Kendala terbanyak yang dialami oleh jurnalis perempuan adalah terkait dengan cuit haid/menstruasi, yaitu sebanyak 68 persen. Peserta FGD menggambarkan kondisi ketika mengambil cuti haid, dikhawatirkan akan dianggap tidak produktif, hingga terancam dirumahkan. Terkadang ketika mengambil cuti haid pun akan dikomentari negatif oleh atasan, meski atasannya juga perempuan.
Hak cuti melahirkan pun tidak didapatkan oleh 12 persen responden. Hak cuti melahirkan sendiri diatur dalam Undang-Undang No. 13 Tahun 2003, yaitu sebanyak 1,5 bulan sebelum HPL, dan 1,5 bulan setelah HPL.
Dalam rapat redaksi pun, peserta FGD mengaku bahwa ruang redaksi mereka tidak mengakomodir ide terkait liputan (15% responden) serta terkait kebijakan perusahaan (11% responden) dari jurnalis perempuan.
Jurnalis Perempuan Rentan Mengalami Kekerasan Seksual
Tak hanya mengalami diskriminasi dalam hal perbedaan akses, jurnalis perempuan juga rentan mengalami kekerasan seksual saat bekerja. Menurut laporan dari AJI, pada tahun 2022, 82,6 persen jurnalis perempuan pernah mengalami kekerasan seksual selama mereka bekerja.
Kekerasan seksual dialami jurnalis perempuan baik secara langsung maupun daring. Mayoritas jurnalis perempuan mengalami pelecehan lewat body shaming secara langsung, yaitu sebanyak 58,9 persen jurnalis perempuan. 48,6 persen jurnalis perempuan pernah mendapat body shaming secara daring.
51,4 persen jurnalis perempuan pernah mendapat catcalling secara langsung, 37,2 persen jurnalis perempuan pernah menerima pesan seksual. 36,3 persen jurnalis perempuan juga pernah disentuh fisiknya secara seksual.

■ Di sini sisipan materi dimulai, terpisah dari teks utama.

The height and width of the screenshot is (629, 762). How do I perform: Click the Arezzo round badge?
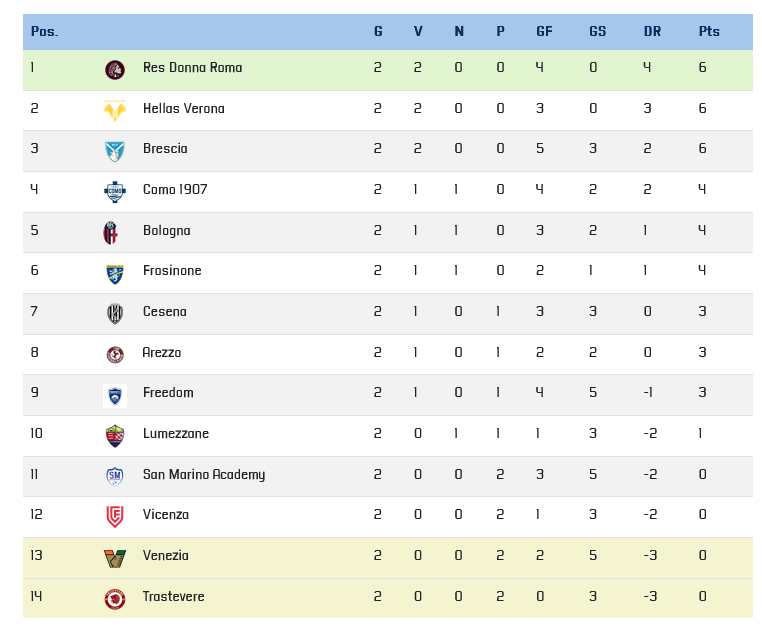(x=115, y=354)
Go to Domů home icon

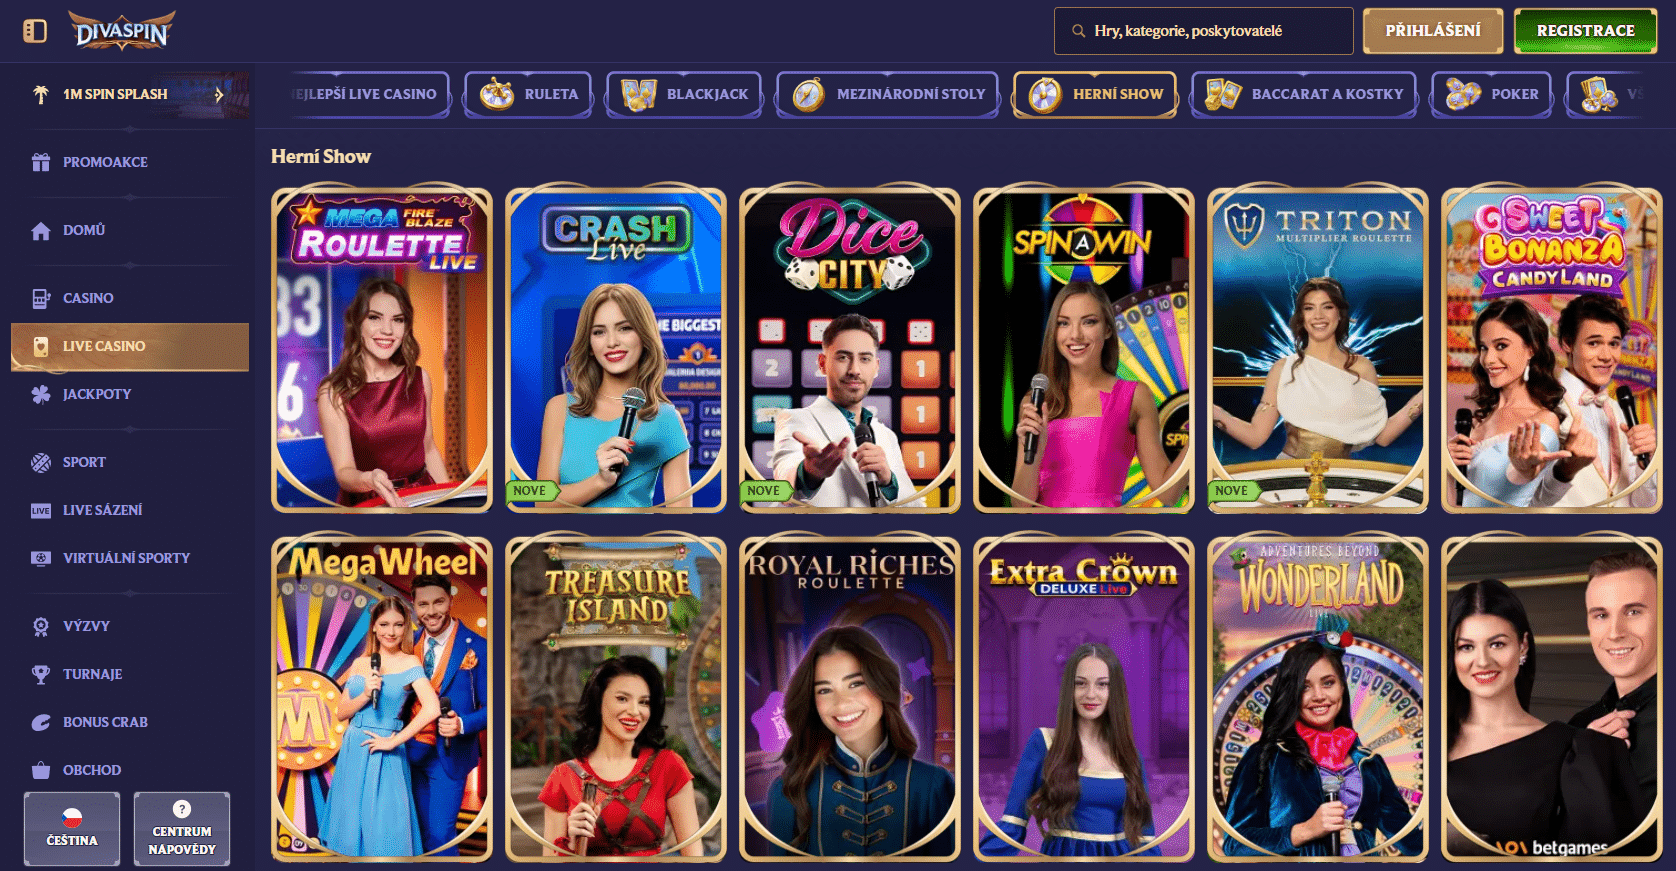click(41, 231)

Bentuk kekerasan lain yang dialami oleh jurnalis perempuan adalah dikomentari seksual baik secara langsung maupun daring, diperlihatkan pesan seksual, serta dipaksa untuk menyentuh atau berhubungan seksual.
Pentingnya Membangun Ruang Aman Bagi Jurnalis Perempuan
Melihat situasi jurnalis perempuan saat ini, penting bagi Dewan Pers serta asosiasi jurnalis untuk membuat regulasi terkait kekerasan terhadap perempuan di dunia jurnalistik. Menurut PR2Media, ruang aman tersebut terdiri dari kesadaran, sistem dukungan, dan ketersediaan infrastruktur yang menjamin keamanan mereka dari berbagai tindak kekerasan.

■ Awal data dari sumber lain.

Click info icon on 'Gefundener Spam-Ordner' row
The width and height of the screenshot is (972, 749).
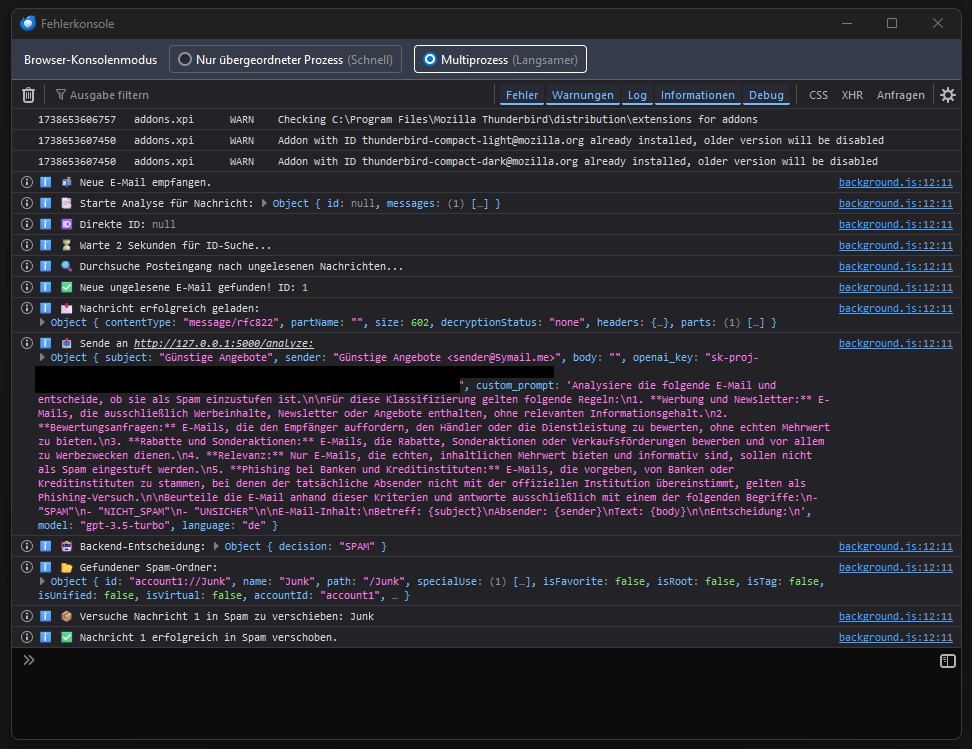pyautogui.click(x=27, y=568)
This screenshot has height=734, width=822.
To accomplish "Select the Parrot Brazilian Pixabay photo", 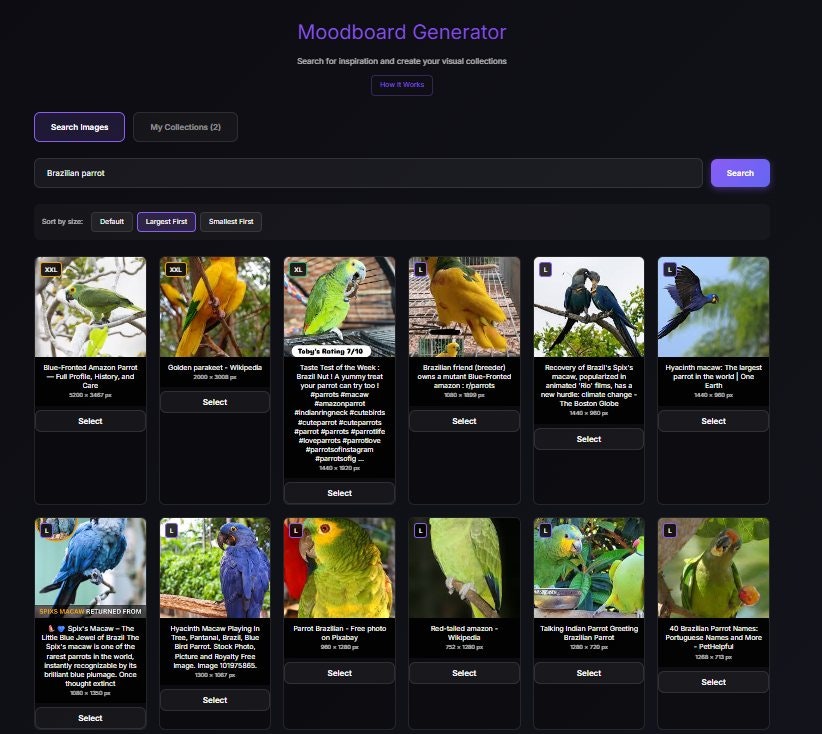I will [x=339, y=673].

Belum ada regulasi khusus yang mengatur terkait kekerasan terhadap jurnalis perempuan di Indonesia. Peraturan terkait kekerasan terhadap jurnalis masih bersifat umum, seperti Peraturan Dewan Pers Tahun 2013 tentang Pedoman Penanganan Kasus Kekerasan terhadap Wartawan.
Karena itu, penting sekali untuk membuat peraturan yang mengatur tentang pencegahan dan penanganan kekerasan terhadap jurnalis perempuan, mengingat kekerasan yang dialami bersifat struktural.